Until 31 March 2012 identifiable reporting segment were are as follows:

  • Iberian Peninsula;
  • Central Europe
  • France;
  • Germany;
  • United Kingdom;
  • Rest of the World
  • Canada;
  • South Africa;
  • Other segments.

Following the organizational change occurred in 2012, identifiable reportable segments were then:

  • Europe;
  • Rest of the world

During the period ended 30 June 2013, some organizational changes were implemented, which caused the identifiable reportable segments to be as follows:

  • Northern Europe;
  • Southern Europe;
  • Rest of the World.
Turnover
External Intersegment
30.06.2013 30.06.2012 30.06.2013 30.06.2012
Northern Europe 257 401 848 292 409 151 19 503 801 20 808 503
Southern Europe 247 885 046 258 058 432 13 244 915 24 655 228
Continuing operations 247 885 046 258 058 432 13 244 915 24 655 228
Rest of the world 136 356 993 142 743 819
Total segments 641 643 887 693 211 402 32 748 716 45 463 731
Southern Europe
Discontinued operations 18 291 263

Intersegment turnover includes transactions among segments Northern Europe, Southern Europe and Rest of the World but it does not include transactions between continuing and discontinued operations within Southern Europe segment.

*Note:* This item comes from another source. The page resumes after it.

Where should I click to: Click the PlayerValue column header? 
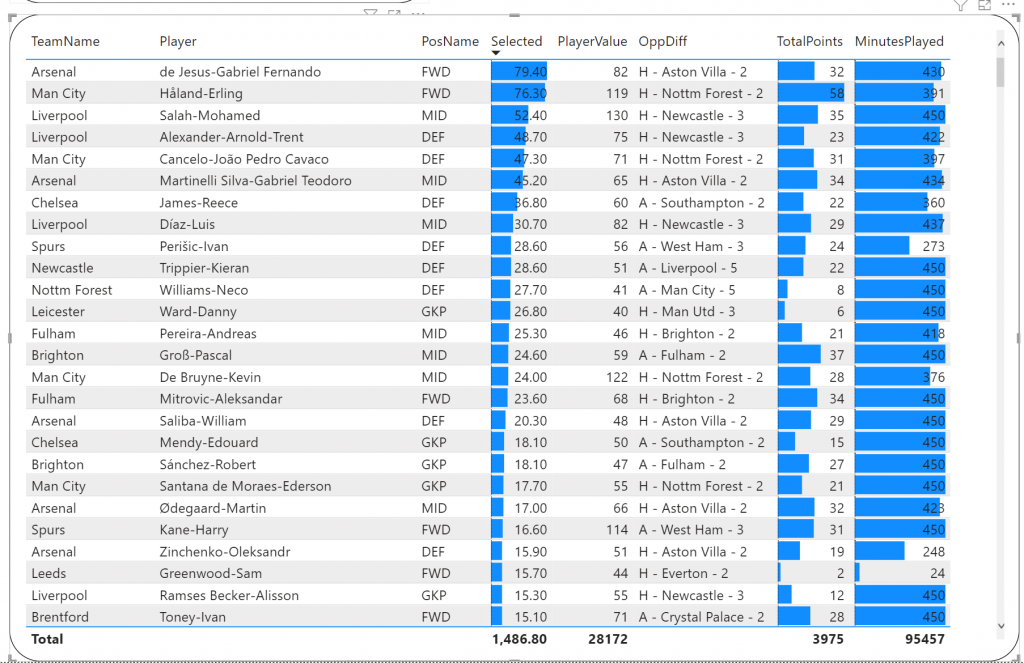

Operating net profit (loss)
30.06.2013 30.06.2012
Northern Europe 1 457 421 9 037 517
Southern Europe
Continuing operations
-5 725 231
-5 725 231
- 729 796
- 729 796
Rest of the world 9 807 862 6 234 116
Total segments 5 540 052 14 541 837
Southern Europe
Discontinued operations
-2 388 075

The information of earlier periods was restated according to the new structure of identifiable reportable segments.

13. APPROVAL OF THE CONSOLIDATED FINANCIAL STATEMENTS

These consolidated financial statements were approved by the Board of Directors and authorized for issuance 31 July 2013.